Rest.

Warning: if you think God-stories are cheesy, you may not care to read this. If you’re feeling cynical, then you may not bother.

 

If I’m being really honest, I’m tired. I mean – physically, mentally, emotionally, spiritually, etc. Sometimes life goes a hundred miles an hour, and it’s easy to keep going, harder to slow down.

I recently approached my boss about having Thursdays off so that I could come down to the church and work in the office. There’s not a ton for me to do, so I do personal stuff like read books, I’m reading a commentary on 1 Timothy for our upcoming sermon series, I prepare for my life group that’s on Thursday nights, etc. So here I am in the spare office that was vacated at least a year ago, surrounded by books and notebooks.

I decided I was going to turn on Hillsong’s Pandora station, because that’s what you do when you are working in a church. I did it sort of out of compulsion. I actually thought that, too – it’s just what you do.

I’ve made a bad mistake of lowering my expectations [I could write a whole blog on my cynicism of late] when I listen to worship music. At one point I decided I was going to be a theology snob and not listen to much worship music. That’s not really a great reason, either – because a lot of music is coming around and becoming more and more theologically sound. So I’ve made a habit of not worshipping on a regular basis.

[now, spare me the lecture on worship being about how you live life. I know. The Bible also tells us to exhort each other with psalms and spiritual songs. so there is Biblical precedent for worship music.]

It was the best choice I’ve made all day, all week, month, etc. It’s not a substitute for reading the Bible by any means, but when you’re like me and you’re not in the habit of reading the Bible every day to remember and be reminded of who God is, then worship music is a great tool to use to bring your mind and your heart back to a place where you’re gazing upon Jesus and reflecting on who He is. As I listened, God brought to my mind the events of the last week.

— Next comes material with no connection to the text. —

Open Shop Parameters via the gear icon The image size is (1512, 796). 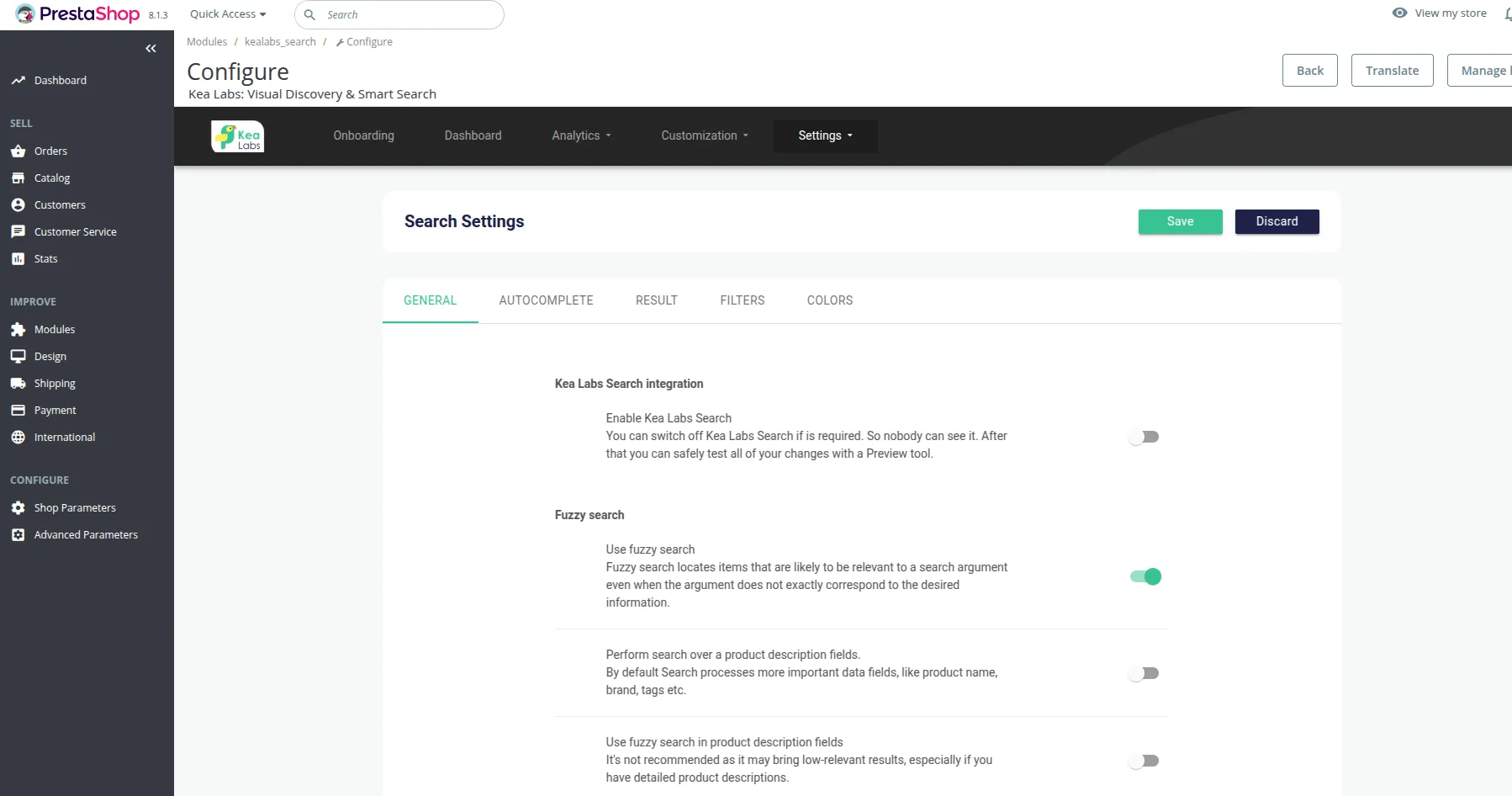pyautogui.click(x=19, y=507)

As of Monday night, I had been unable to take Erica on a date for about two weeks. I saw her intermittently for about 30 minutes at a time. She popped by the coffee shop one night after she got off of work, but then we got busy and she left to go home. One night I dropped by her apartment, spurning a delivery at work because I only had a few minutes between when I got off and she had to go to an event, so I got to see her for about a half an hour before we had to part.

It was nice, but it wasn’t enough.

God said, as He reminded me of that, that the way I love Erica pales in comparison to how He loves me. He showed me that the longing I had just to be with Erica for a little while is just a glimpse of how God delights in me and being with me [and I don’t mean that in a self-flattering way, the Bible says that God rejoices over us with singing.] Not to be cliché or guilt-mongering, but it’s easy for me to neglect spending time with the Lord, even though He loves me and wants my attention for at least a little while (side note: I found an old worship mix I made when I was in high school, and one of the songs was talking about how the singer loves God “endlessly.” this is one of the songs for which I took my theologically snobby hiatus from worship music. I do not love God endlessly. I’d contend few if any do. He loves me endlessly, but I do not even have an idea how to love God endlessly. Just food for thought…)

By the end of two weeks with no real date night with Erica, it’s all I wanted. How much more would God love to spend a little time with me, who He died for and gave Himself for?

 

All that is to say that God told me to stop what I was doing and just lay down. My mind has been in a million different places between work, navigating the waters of being in love with a woman, job hunting, leading a life group, thinking about licensure with Foursquare, working my second job as a janitor at my church, managing money, etc. And God said, “stop.”

“I never want to use my busyness as an excuse not to invest in our relationship,” I told Erica.

But I haven’t applied that philosophy to my relationship with the Lord.

 

All this is to say that I found myself indulging this morning – music in my ears, time on my hands, and the Lord said, “stop. I just want to be with you.” And what sweet rest that is! How sweet it is to sit in the presence of God, not bringing to Him the million things I’m working on – not coming to Him because I need to know what to say in life group, not coming to Him because I’m trying to put together a sermon, but coming to Him because He wants me to just sit with Him for a while and rest in His presence.

 

I was reminded of Jesus’ words (which we usually relate more to legalistic effort, and that’s true, but I felt they were appropriate in this case as well) when He said, “come to Me, all who labor and are heavy laden, and I will give you rest.” Sometimes life is a lot of labor and heavy loads – work, relationships, school, kids, money, meetings, trips, tax season, small groups, etc – but Jesus wants us, in the midst of all of it, to stop and be with Him.